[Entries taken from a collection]
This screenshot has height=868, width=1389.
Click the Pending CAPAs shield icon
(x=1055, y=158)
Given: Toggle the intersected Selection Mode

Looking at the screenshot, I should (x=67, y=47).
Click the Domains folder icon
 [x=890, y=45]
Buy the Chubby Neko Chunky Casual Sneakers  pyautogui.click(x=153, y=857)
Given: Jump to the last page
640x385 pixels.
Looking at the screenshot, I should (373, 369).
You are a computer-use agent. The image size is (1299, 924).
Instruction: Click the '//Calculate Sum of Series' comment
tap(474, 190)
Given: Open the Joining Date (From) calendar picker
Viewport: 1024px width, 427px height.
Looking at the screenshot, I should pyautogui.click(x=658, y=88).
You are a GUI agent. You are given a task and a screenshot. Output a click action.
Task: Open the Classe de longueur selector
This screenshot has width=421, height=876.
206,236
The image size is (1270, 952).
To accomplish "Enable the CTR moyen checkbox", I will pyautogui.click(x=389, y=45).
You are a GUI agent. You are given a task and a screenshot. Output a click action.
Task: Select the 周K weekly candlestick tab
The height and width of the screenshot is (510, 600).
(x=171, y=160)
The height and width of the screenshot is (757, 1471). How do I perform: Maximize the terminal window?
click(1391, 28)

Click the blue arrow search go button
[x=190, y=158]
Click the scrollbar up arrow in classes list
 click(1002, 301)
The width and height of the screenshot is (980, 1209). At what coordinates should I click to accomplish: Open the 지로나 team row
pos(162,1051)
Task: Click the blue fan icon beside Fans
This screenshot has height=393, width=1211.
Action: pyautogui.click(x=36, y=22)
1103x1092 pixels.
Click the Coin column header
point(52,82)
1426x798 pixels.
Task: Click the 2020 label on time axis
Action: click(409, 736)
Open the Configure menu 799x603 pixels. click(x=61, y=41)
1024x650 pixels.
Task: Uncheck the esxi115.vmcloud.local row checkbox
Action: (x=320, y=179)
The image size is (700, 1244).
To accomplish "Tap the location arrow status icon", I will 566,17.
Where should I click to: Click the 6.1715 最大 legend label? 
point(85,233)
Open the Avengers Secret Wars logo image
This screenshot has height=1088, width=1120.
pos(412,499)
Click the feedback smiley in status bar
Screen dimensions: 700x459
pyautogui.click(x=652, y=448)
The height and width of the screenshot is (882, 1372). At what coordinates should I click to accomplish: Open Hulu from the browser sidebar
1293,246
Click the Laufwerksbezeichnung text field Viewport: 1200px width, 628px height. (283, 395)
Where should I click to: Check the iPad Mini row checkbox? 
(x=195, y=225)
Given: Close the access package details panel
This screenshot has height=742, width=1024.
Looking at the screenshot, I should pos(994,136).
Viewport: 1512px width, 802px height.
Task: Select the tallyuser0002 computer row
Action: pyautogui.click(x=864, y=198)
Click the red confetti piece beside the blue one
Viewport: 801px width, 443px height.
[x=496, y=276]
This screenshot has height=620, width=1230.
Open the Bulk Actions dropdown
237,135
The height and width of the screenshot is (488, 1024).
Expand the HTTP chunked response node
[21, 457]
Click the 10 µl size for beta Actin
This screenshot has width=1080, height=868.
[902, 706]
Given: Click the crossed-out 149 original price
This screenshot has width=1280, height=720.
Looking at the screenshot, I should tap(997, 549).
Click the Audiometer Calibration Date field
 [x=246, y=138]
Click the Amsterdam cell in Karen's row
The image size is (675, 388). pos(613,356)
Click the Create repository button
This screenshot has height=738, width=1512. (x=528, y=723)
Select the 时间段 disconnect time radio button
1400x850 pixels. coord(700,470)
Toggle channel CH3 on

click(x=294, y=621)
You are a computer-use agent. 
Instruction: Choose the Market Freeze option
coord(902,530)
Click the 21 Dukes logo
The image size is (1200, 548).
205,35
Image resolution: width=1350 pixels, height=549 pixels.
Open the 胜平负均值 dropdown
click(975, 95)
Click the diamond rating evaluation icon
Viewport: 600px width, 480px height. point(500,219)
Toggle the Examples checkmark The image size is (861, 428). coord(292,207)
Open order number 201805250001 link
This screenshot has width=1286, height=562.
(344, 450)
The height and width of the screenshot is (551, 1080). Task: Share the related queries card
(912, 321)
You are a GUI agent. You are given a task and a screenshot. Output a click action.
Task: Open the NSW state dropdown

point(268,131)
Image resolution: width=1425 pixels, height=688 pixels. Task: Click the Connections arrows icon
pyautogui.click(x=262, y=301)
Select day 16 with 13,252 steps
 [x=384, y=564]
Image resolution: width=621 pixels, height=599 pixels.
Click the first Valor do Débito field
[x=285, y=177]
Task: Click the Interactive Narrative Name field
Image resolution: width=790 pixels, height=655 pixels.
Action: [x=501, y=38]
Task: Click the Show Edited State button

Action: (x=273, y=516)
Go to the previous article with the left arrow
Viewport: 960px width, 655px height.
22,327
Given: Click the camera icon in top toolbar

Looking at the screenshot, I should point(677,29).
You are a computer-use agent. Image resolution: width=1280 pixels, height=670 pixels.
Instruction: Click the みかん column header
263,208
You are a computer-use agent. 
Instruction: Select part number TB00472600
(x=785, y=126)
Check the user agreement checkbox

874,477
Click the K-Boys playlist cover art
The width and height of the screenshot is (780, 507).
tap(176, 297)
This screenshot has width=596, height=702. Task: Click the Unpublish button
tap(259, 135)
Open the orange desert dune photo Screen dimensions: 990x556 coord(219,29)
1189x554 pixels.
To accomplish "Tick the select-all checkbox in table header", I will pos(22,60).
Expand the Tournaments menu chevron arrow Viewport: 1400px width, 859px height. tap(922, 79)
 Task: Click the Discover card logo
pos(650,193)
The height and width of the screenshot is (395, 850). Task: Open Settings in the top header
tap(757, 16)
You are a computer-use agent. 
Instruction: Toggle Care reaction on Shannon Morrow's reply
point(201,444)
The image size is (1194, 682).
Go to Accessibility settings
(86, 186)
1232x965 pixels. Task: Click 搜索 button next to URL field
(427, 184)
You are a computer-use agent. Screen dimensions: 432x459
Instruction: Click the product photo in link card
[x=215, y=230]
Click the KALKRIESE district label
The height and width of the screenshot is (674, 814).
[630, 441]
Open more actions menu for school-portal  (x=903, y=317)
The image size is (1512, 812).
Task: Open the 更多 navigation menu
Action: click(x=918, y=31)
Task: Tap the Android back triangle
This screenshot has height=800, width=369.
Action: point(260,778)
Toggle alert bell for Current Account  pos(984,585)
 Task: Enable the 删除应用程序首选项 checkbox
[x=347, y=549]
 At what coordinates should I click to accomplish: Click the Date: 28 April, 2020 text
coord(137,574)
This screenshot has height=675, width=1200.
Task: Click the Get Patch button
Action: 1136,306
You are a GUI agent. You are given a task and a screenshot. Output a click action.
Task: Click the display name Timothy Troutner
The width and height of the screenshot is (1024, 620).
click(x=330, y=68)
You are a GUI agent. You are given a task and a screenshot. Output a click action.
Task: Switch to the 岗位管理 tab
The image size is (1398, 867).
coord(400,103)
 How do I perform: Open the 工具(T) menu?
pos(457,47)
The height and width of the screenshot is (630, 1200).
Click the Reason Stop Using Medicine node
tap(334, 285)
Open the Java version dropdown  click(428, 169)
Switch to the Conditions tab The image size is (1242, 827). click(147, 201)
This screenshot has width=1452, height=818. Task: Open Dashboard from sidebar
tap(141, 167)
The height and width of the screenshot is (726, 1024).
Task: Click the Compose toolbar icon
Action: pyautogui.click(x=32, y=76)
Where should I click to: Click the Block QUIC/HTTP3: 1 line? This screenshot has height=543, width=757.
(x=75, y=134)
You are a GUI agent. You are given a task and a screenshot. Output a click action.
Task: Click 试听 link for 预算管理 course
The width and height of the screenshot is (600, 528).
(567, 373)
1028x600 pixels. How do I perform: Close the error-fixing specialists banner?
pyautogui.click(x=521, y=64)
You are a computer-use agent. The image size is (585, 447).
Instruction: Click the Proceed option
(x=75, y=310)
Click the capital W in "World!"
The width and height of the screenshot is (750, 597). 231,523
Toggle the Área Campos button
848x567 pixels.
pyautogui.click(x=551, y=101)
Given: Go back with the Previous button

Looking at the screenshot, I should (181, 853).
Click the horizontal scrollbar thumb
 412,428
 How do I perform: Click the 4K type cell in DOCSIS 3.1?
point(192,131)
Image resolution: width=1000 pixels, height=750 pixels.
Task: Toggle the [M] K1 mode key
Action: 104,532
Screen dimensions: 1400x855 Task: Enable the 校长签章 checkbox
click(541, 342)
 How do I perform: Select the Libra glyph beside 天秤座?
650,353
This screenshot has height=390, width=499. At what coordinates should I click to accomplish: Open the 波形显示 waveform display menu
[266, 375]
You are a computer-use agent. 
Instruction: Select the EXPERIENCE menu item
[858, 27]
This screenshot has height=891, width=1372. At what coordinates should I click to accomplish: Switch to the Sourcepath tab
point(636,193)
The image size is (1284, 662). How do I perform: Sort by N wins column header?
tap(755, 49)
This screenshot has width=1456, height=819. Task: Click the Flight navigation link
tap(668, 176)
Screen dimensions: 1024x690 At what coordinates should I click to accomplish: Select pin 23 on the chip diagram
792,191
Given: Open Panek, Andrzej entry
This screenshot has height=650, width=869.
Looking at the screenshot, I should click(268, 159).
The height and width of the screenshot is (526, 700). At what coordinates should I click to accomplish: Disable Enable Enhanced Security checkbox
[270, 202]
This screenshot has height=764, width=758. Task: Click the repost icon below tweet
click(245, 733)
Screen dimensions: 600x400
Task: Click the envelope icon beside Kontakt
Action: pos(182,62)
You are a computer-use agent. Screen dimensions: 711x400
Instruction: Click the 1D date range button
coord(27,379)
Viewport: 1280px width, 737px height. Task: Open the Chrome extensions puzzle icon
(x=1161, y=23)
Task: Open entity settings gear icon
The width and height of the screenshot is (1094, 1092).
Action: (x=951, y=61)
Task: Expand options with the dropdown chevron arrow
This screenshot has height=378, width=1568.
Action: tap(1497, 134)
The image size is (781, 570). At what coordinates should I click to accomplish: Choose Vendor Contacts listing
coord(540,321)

> **WHAT YOU HAVE TO DO**
Repeat the data word for word, starting at its first line and stopping after the line that contains "Given: Jump to the last page".

> **RESULT**
This screenshot has height=868, width=1389.
Click the Pending CAPAs shield icon
(x=1055, y=158)
Given: Toggle the intersected Selection Mode

Looking at the screenshot, I should (x=67, y=47).
Click the Domains folder icon
 [x=890, y=45]
Buy the Chubby Neko Chunky Casual Sneakers  pyautogui.click(x=153, y=857)
Given: Jump to the last page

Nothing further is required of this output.